West Covina Police Chief Richard Bell and three other city staff members have tested positive for COVID-19 in recent days, prompting the closure of the police department’s lobby and City Hall, city officials confirmed Thursday.
The closures will begin Monday, July 20, to limit contact between police department and City Hall employees and the public, officials said.
Amid a surge of coronavirus cases and hospitalizations in Los Angeles County, 18 West Covina city employees were asked to self-quarantine over the past two weeks because they were exhibiting COVID-19 symptoms, with some having been possibly exposed to other people who had tested positive for the disease, City Manager David Carmany said.
As of this week, four of those 18 employees tested positive for COVID-19, he said, among them, Chief Bell. The four are the first known positive cases of COVID-19 among its 300 city employees since the pandemic began.
“It’s at a point where closing things was more than just a pretty good idea, it was just necessary,” Carmany said.
West Covina police Lt. Ken Plunkett has been appointed to acting police chief, officials announced Thursday. Plunkett has been at the department since 2000.
The city brought in a nurse on Thursday to conduct COVID-19 testing on everyone who came in direct physical contact with Bell in recent days, Carmany said.
Among the at least two dozen employees that received testing, he said, were police supervisors, which included Plunkett, police clerical workers, and employees at City Hall.
Test results are expected Saturday.
Bell, who is quarantined inside a trailer provided to the city by FEMA in March, was in “good spirits” and is “anxious to get back when he can,” Carmany said. The city expects to move him in to a hotel soon.

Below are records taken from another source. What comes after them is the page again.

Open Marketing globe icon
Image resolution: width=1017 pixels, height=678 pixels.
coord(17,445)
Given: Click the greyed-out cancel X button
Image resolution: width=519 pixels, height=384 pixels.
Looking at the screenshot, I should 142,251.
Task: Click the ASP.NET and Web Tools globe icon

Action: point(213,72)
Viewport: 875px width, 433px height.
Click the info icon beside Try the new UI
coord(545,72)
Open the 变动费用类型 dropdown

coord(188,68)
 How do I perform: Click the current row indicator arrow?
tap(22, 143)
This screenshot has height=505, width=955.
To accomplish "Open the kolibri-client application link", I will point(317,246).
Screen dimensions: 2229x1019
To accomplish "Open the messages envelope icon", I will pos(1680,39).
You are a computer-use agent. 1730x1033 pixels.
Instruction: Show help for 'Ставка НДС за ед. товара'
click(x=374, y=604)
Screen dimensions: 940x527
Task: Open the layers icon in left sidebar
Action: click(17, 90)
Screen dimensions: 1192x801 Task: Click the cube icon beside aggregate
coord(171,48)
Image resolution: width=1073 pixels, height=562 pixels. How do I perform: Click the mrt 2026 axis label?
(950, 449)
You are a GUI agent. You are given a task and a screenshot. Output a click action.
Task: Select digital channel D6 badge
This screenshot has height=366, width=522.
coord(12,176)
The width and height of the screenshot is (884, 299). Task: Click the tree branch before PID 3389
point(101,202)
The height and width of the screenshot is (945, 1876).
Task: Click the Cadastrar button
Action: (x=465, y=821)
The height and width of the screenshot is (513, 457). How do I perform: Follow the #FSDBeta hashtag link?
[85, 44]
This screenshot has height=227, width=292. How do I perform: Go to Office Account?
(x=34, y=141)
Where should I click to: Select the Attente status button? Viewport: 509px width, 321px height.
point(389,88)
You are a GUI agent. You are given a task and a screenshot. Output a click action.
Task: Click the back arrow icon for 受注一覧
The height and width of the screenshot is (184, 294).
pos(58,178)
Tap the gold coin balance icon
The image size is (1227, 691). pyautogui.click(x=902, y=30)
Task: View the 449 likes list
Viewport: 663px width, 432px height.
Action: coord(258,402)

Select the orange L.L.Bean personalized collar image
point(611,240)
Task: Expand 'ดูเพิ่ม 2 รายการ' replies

Bell joined the police department in 1999 after a stint with the San Marino and Monrovia police departments. Since then, Bell worked his way up the ranks from officer to chief in July 2019.
City Hall previously has seen a closure. In March, City Council meetings were switched online to virtual meetings. However, responding to a demand from West Covina residents for live, in-person sessions, city hall had reopened its city council chambers to the public in June for its meetings, said Mayor Pro Tem Letty Lopez-Viado.
She said City Council would return to its virtual meetings in light of the closure.
Lopez-Viado said the city is taking all the necessary precautions to protect its employees and the public.
She pointed out how the police department and City Hall are attached as one large building with employees moving to and fro throughout the day, increasing the risk of infection.
Even more so, Carmany said the precautions are necessary for a small city and a small department of only 90 sworn members who are in constant contact with each other.
“If it’s in the community its gonna be in your workforce,” Carmany said. “It’s almost inevitable.”
Coronavirus cases are surging in Los Angeles County with 4,592 new cases announced Thursday, a new daily high, public health officials said. The deaths of another 59 people were also announced.
The city of West Covina, which has a population of of about 106,000, has had 1,637 of its residents to test positive for COVID-19 since the start of the pandemic, according to the latest Los Angeles County Department of Public Health provided Thursday. Among those who tested positive, 20 West Covina residents have died.
As of Tuesday, July 14, there have been 20,528 documented cases of the novel coronavirus in San Gabriel Valley communities, according to county data. A total of 596 San Gabriel Valley residents have died, with four new deaths announced this week alone.